ABSTRACT: The expectation of fluid therapy in patients with septic shock is that it corrects hypovolemia, with the aim of restoring tissue perfusion and oxygenation and organ function. This study investigated whether different types of resuscitation fluids were effective in improving renal microcirculatory oxygenation, acidosis, oxidative stress, and renal function in a rat model of endotoxemic shock. 5 groups of rats were used: a sham group, a lipopolysaccharide (LPS) group and 3 LPS groups that received 30?ml/kg/h of 0.9% sodium chloride (0.9% NaCl), a new bicarbonate buffered crystalloid solution closely resembling the composition of plasma (FB-Cxt) or a hydroxyethyl starch-ringer acetate (HES-RA) solution.
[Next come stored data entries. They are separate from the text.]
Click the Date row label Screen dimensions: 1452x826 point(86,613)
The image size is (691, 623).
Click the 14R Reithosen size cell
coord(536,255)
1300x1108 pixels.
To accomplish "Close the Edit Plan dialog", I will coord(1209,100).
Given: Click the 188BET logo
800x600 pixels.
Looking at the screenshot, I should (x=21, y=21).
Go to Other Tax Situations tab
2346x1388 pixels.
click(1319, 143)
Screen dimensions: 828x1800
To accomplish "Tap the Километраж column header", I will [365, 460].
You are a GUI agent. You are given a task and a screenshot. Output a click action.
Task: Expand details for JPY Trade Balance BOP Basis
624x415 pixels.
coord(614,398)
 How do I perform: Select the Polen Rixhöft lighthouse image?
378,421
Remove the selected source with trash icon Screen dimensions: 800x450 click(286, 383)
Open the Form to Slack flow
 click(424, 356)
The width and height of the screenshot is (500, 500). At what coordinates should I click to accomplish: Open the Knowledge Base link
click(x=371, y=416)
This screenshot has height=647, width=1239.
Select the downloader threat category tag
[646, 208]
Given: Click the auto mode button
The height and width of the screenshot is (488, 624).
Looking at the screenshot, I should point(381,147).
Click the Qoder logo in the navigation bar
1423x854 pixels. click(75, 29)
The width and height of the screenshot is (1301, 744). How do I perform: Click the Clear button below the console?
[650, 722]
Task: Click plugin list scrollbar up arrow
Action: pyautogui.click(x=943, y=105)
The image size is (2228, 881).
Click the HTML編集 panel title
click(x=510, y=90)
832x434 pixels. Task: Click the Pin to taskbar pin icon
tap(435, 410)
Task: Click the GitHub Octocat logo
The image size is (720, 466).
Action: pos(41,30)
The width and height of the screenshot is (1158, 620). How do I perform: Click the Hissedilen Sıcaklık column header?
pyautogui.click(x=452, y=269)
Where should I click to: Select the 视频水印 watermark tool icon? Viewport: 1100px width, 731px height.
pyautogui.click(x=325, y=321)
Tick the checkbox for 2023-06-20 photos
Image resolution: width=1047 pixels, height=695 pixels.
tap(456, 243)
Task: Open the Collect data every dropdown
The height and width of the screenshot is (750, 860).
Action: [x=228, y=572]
Systemic hemodynamic variables, renal blood flow, microvascular oxygenation, oxidative/nitrosative stress and renal function were measured. LPS-induced shock, was only partially resolved by fluid administration. Animals became arterially hypotensive despite adequate venous pressures. HES-RA was more effective at improving arterial pressures and RBF than 0.9%NaCl or FB-Cxt. Fluids had marginal effects on pH and HCO3 levels irrespective of the buffer, or on renal μPO2 and dysfunction. Colloids increased the markers of renal oxidative stress (p?<?0.001), whereas unbalanced crystalloids increased the markers of nitrosative stress during sepsis (p?<?0.01). Endotoxemia-induced acidosis and decreases in renal μPO2 or renal injury were not corrected solely by fluid resuscitation, irrespective of the buffer of the fluid. Our study supported the idea that fluids must be supplemented by other compounds that specifically correct renal inflammation and oxygenation to be effective in resolving septic shock-induced renal failure.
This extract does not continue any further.